1

I've encountered the following equation:

$p_t = \pi_t + c \int_{-\infty}^te^{-\gamma(t-\tau)}dp_\tau, \quad 0<\gamma, 0<c<1$.

It is claimed that it can be rewritten as follows:

$p_t = \pi_t + \frac{c}{1-c}(\pi_t-\bar\pi_t)$,

where,

$\bar\pi_t = \lambda\int_{-\infty}^te^{-\lambda(t-\tau)}\pi_\tau d\tau, \quad \lambda = \frac{\gamma}{1-c}$

Do you have an idea why this is the case?

Any help is appreciated,

Mik92
  • 11
  • 1
  • I tried to integrate by parts the second term of the first equation, i.e.

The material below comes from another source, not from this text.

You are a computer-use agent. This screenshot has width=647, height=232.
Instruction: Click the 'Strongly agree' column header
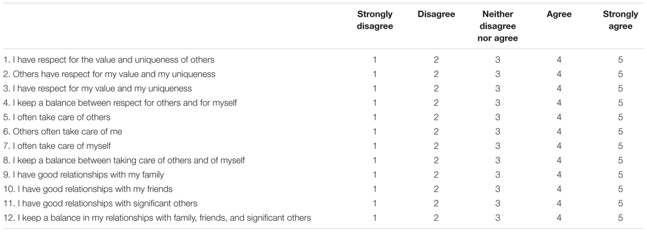pos(621,20)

    $\int_{-\infty}^t e^{-\gamma(t-\tau)}dp_\tau = \int_{-\infty}^t e^{-\gamma(t-\tau)}\dot p _\tau d\tau$

    but I haven't found anything that solves my problem

    – Mik92 May 15 '22 at 10:15

1 Answers1

0

Let's first differentiate the first equation with respect to $t$: \begin{align} \dot{p}_t&=\dot{\pi}_t+c\dot{p}_t-\gamma c\int_{-\infty}^te^{-\gamma(t-\tau)}dp_{\tau} \\ &=\dot{\pi}_t+c\dot{p}_t-\gamma(p_t-\pi_t). \tag{1} \end{align} Rearranging terms, we obtain $$ (1-c)\dot{p}_t+\gamma p_t=\dot{\pi}_t+\gamma\pi_t \implies \dot{p}_t+\lambda p_t=\frac{\dot{\pi}_t}{1-c}+\lambda\pi_t. \tag{2} $$ The general solution to the above ODE is $$ p_t=e^{-\lambda t}\left\{A+\int_{-\infty}^t e^{\lambda\tau}\left(\frac{\dot{\pi}_{\tau}}{1-c}+\lambda\pi_{\tau}\right)d\tau \right\}. \tag{3} $$ Integrating by parts the first term of the integral yields \begin{align} p_t&=e^{-\lambda t}\left\{A+\frac{e^{\lambda t}\pi_t}{1-c}+\int_{-\infty}^t e^{\lambda\tau}\left(-\frac{\lambda}{1-c}+\lambda\right)\pi_{\tau}\,d\tau \right\} \\ &=Ae^{-\lambda t}+\frac{\pi_t}{1-c}-\frac{c\lambda}{1-c}\int_{-\infty}^t e^{-\lambda(t-\tau)}\pi_{\tau}\,d\tau \\ &=Ae^{-\lambda t}+\pi_t+\frac{c}{1-c}\left(\pi_t-\lambda\int_{-\infty}^t e^{-\lambda(t-\tau)}\pi_{\tau}\,d\tau \right). \tag{4} \end{align} The first term on the RHS of $(4)$ can be eliminated if we impose the condition that $p=0$ if $\pi=0$. Then, using the definition of $\bar{\pi}_t$, we finally arrive at $$ p_t=\pi_t+\frac{c}{1-c}(\pi_t-\bar{\pi}_t).\quad{\square} \tag{5} $$

Gonçalo
  • 9,312